How I used A.I. technology to bring the voices of SPOCK and McCOY back to life in “AN ABSENT FRIEND” (part 1: the audio)…

While some Star Trek fan films have begun to Artificial Intelligence ( A.I.) in limited ways to age and de-age characters and also to create brief visuals and short bits of dialog, my new animated fan film AN ABSENT FRIEND is the first time that A.I. speech synthesis has been used to generate ALL of the voices. And what’s more, two of those voices are sampled from the late LEONARD NIMOY and DeFOREST KELLEY, allowing the beloved characters of Spock and McCoy to live on.

The obvious question that might come to mind for some people would be: Is this legal? The short answer is “yes…at least for now.” That could change in the not-too-distant future, but no law governing or restricting the A.I. generation of a deceased actor’s voice in a fan film exists at the moment. I will dive more deeply into the legal status of voice A.I. in Part 3 of this blog series (along with the ethical considerations). However, right now in Part 1, I would like to discuss how I managed to digitally recreate the voices of these two deeply-missed actors, and in Part 2, I’ll be covering how I and my illustrator, MATT SLADE, turned an audio drama into a full animated Star Trek fan film.

First, though, let’s take a look at this groundbreaking project…

A.I. has exploded across the planet in the last year and a half, and it’s certainly become a bit of a mixed bag. The term itself is an umbrella for a wide range of digital breakthroughs whereby computers are doing some incredible—and occasionally worrisome—things. A.I. is being used for everything from generating business presentations and news articles to writing millions of lines of computer code in seconds. A.I. digitally de-aged an 80-year-old HARRISON FORD in the fifth and final Indiana Jones feature film last year and also completed an unfinished Beatles song despite two of the original band members having died decades ago.

Law enforcement is using intuitive software to sift through endless social media postings to track down wanted suspects and potential terrorists. On the other side of the moral spectrum, however, some students are using A.I. software to write their school essays for them, while a few political campaigns have begun to generate false images and articles to spread realistic-looking fake news to unsuspecting voters. Earlier this year, a New Hampshire robocall seemingly from Joe Biden that told Democrats not to “waste their vote” in the primary was actually faked by a supporter of one of the other primary candidates. And of course, the recent Hollywood writers and actors strikes worried that A.I. would make many of their jobs all but irrelevant.

My own mind was blown last year when I saw A.I. used to create an actual Star Trek fan film! THE RODDENBERRY ARCHIVE released the following short fan film featuring a deepfaked face of Leonard Nimoy as Spock put onto the body of actor LAWRENCE SELLECK…

Unbelievable, right? I certainly thought so! And it actually inspired me (at least indirectly) to utilize A.I. myself to bring a fan film idea of my own to life.

I first wrote the script that would become AN ABSENT FRIEND back in 2010 as an entry into a Star Trek short story contest (which I won).
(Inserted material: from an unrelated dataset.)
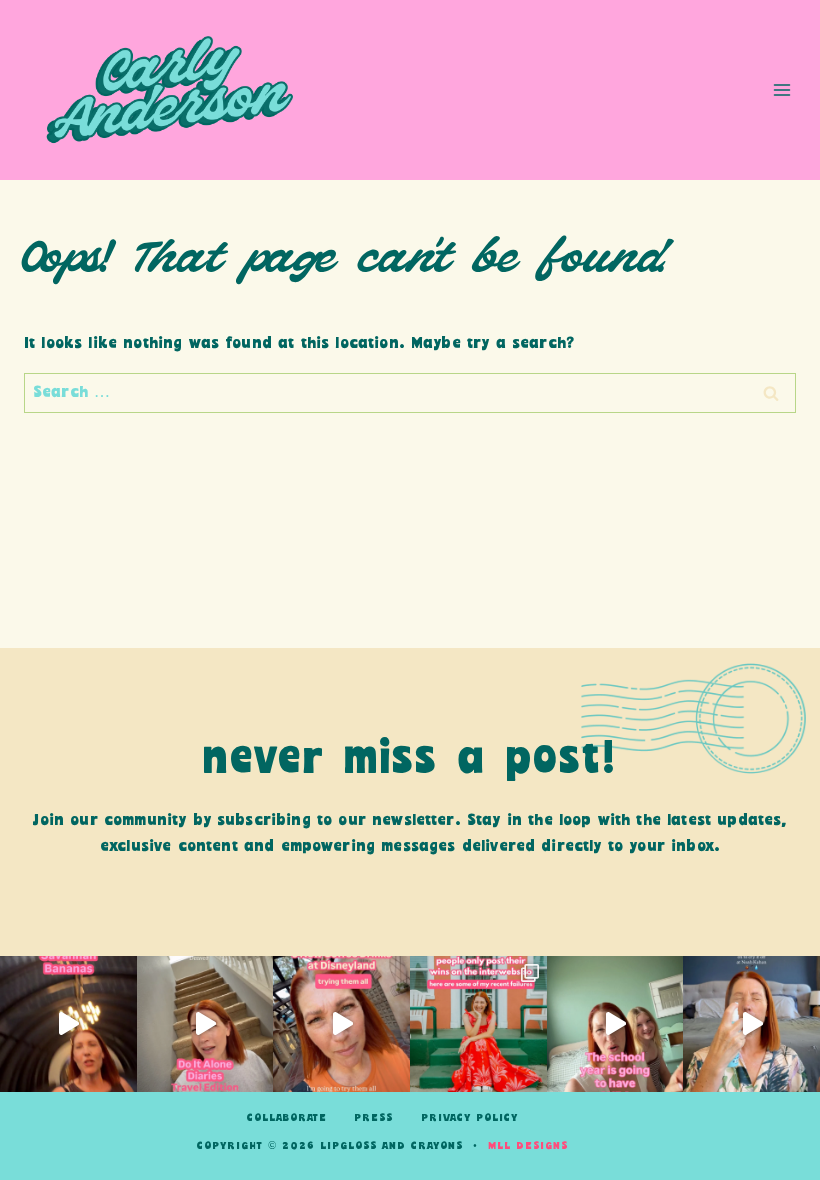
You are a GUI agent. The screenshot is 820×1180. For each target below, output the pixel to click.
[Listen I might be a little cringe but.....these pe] (615, 1024)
Originally titled “You’re Dead, Jim” (I never really liked that title), it was more of a script for a two-man stage play, inspired by the comic book Star Trek: Spock – Reflections where Spock brings James Kirk’s body back to Iowa from Veridian III where Picard buried him.

My story, however, took place 78 years earlier, just after Kirk’s apparent death saving the Enterprise-B. It looks at the very different reactions of Bones and Spock as they discuss the death of their friend in a San Francisco bar. It also addressed a couple of “incongruities” in Trek lore, including a possible answer to why Scotty thought James Kirk was the one who rescued him in the TNG episode “Relics” as well as suggesting that it might have been McCoy who ultimately brought out the “cowboy diplomacy” aspect of Spock’s personality that was revealed in the TNG 2-parter “Unification” where Spock starts secret negotiations with the Romulans.

This short story/script languished on my hard drive until last spring when I discovered (thanks to an introduction from my good friend RAY MYERS in Texas) an A.I. application from New York City-based ElevenLabs that could not only reproduce voices quite accurately but also imbue them with a bit of flair, taking cues from the words of the entered text itself to “act,” showing emotions and other aspects of personality.

ElevenLabs is a subscription-based service, charging a monthly fee at various levels depending on the bells and whistles the user wants. But what they’re really charging you for is the number of characters (letters, numbers, punctuation marks, spaces) that can be input for creating synthesized speech before you reach your limit. For free, you get 10K characters per month. $5/month gets you 30K characters, $22/month gets you 100K, and $99/month gets you 500K characters each month. I ended up with two months at $99 each to finish my project, but that was mostly because I ended up generating dozens, sometimes over a hundred “takes” of each segment of dialog (more on that shortly).

ElevenLabs offers two paths toward creating customized audio files. The first is to use its own algorithm to generate a myriad of unique A.I. voices that sound realistic. That’s how I created the bartender in the video. He’s just a random character that I asked the website to generate for me based on certain descriptive parameters I entered. He would then say anything I typed into the text box.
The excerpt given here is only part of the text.